In comune, semmai, potrebbe esserci qualcos’altro, ma non più tra Bersani e Vendola bensì tra lo stesso Vendola e Fabrizio Barca. Il ministro del governo Monti, che qualche settimana fa si è iscritto al Pd pubblicando un impegnativo documento su quel che dovrebbe essere il nuovo partito della sinistra (attenzione: sinistra e non centrosinistra), l’altro ieri è uscito allo scoperto giudicando «incomprensibile» la scelta del «suo» partito di non votare per Rodotà. Una posizione che ha incontrato il consenso di moltissimi militanti ed elettori dello stesso Partito democratico, che nei giorni scorsi hanno fatto sentire la loro voce contraria alle scelte dei loro dirigenti, considerate vecchie, poco coraggiose e soprattutto foriere di un governo di larghe intese con il centrodestra del tanto odiato Berlusconi (ipotesi che tra qualche giorno diventerà realtà). Ma che più avanti potrebbe sfociare in qualcosa di molto più impegnativo di una semplice manifestazione di dissenso su una singola scelta. 

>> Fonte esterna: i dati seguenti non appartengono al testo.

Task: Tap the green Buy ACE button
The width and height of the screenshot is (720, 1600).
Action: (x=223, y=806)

Il Pd, si è detto e scritto in questi giorni, non è più un partito, forse sono due, forse di più, certamente non ha un gruppo dirigente degno di questo nome. E adesso non ha neanche più un leader. Si andrà a un congresso ma forse neanche il congresso riuscirà a rimettere insieme i cocci. E’ evidente che al suo interno convivono ancora due grandi filoni politico-culturali. Uno è quello dei cosiddetti moderati, cattolici o meno cattolici, che guarda a Matteo Renzi come il suo futuro leader. L’altro, che proviene dalla storia del Pci ma non solo del Pci, potrebbe riconoscersi nel pensiero di Barca. Vendola, che dirige un’ altra formazione politica, ripete da anni che i partiti sono «semi» che servono a far nascere nuove piante, magari alberi. E l’albero a cui pensa il governatore della Puglia è un «nuovo soggetto politico della sinistra italiana». Praticamente la stessa idea di Barca. Un’idea che avrà la sua prima prova concreta nell’assemblea dell’undici maggio convocata dallo stesso Vendola a Roma. 

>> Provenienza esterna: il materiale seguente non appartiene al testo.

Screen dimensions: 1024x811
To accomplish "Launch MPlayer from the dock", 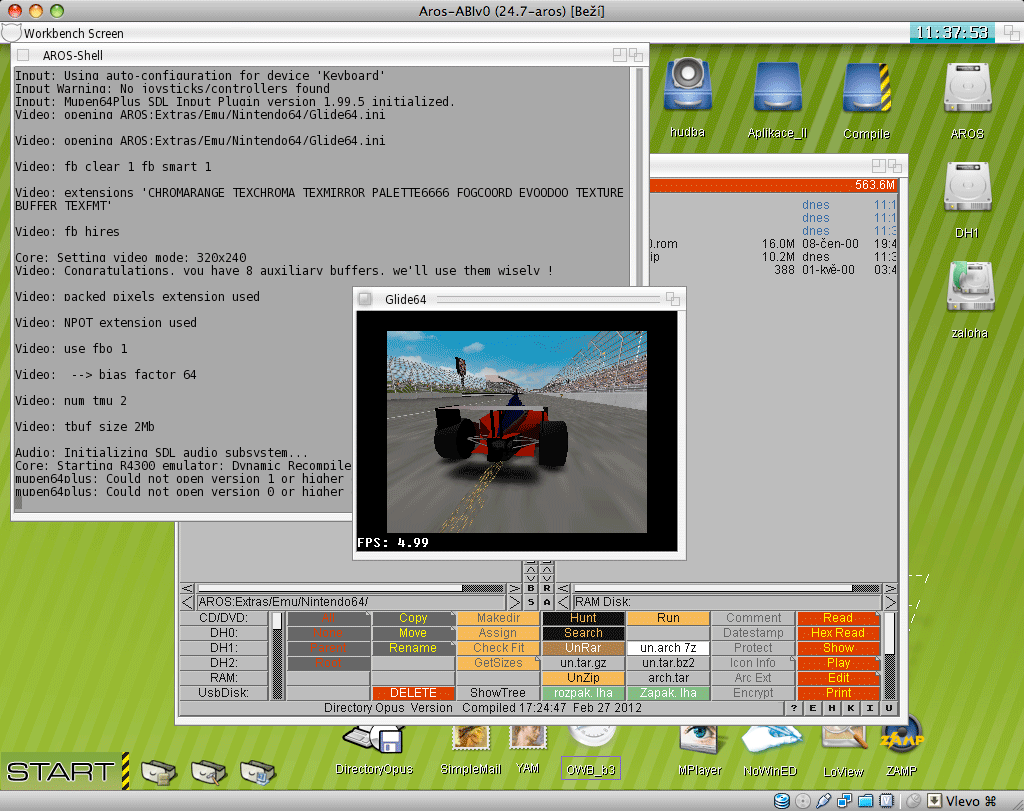I will point(700,740).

Dunque sarà a questi due personaggi che si rivolgeranno i tanti (o pochi, si vedrà), dentro e fuori il Pd, che considerano finita con Bersani quell’esperienza nata con Veltroni. Era una scommessa suggestiva e ambiziosa, un progetto che voleva tenere insieme culture diverse, storie diversissime ma che avevano in comune la stessa idea della democrazia e della società, ovviamente contrapposta a quella di Berlusconi. Ma il progetto è naufragato contro lo scoglio di una realtà fatta di divisioni, egoismi, correnti e correntine, attenzione spasmodica al proprio «particulare» e anche strategie politiche alla fine inconciliabili. Oltre quattro anni fa Massimo D’Alema parlò del suo partito come di un amalgama mal riuscito. Era stato ottimista: più che mal riuscito non c’era proprio l’amalgama. 

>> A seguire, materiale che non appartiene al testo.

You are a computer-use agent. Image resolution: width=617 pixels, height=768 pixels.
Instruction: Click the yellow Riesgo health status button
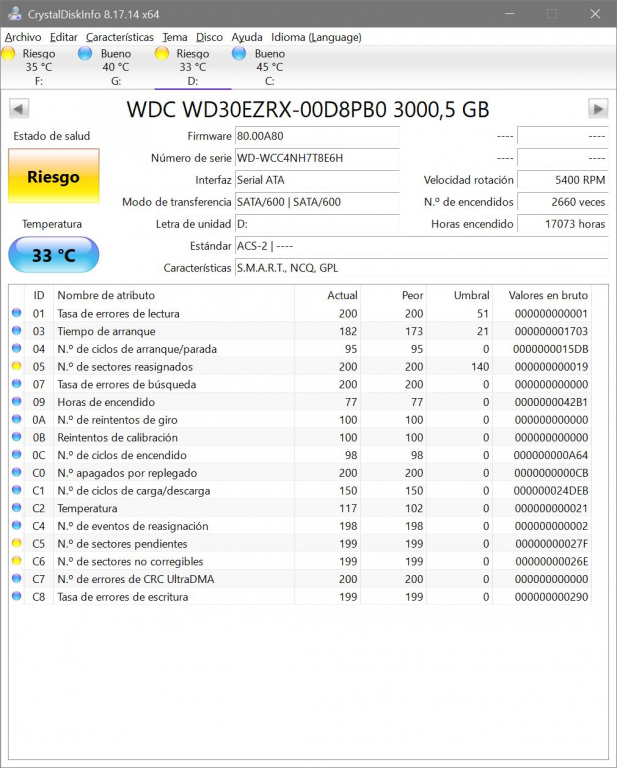[54, 177]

La sfida quasi impossibile per il futuro è dunque riuscire a amalgamare ciò che finora non si è lasciato impastare, magari affidandosi alla magica ricetta di un giovane cuoco come Matteo Renzi. Oppure prendere atto che quella storia è finita, come si fa quando una coppia non riesce più a stare insieme e magari continua a convivere per paura che i figli soffrano. Ma i figli del Pd stanno soffrendo da anni, adesso poi hanno superato la soglia della sopportazione. E forse, chissà, se Renzi da una parte e Barca e Vendola dall’altra dessero vita ai due partiti che sognano, i figli sarebbero più contenti. Quantomeno non dovrebbero assistere ai furibondi litigi dei genitori che mandano la loro casa in frantumi.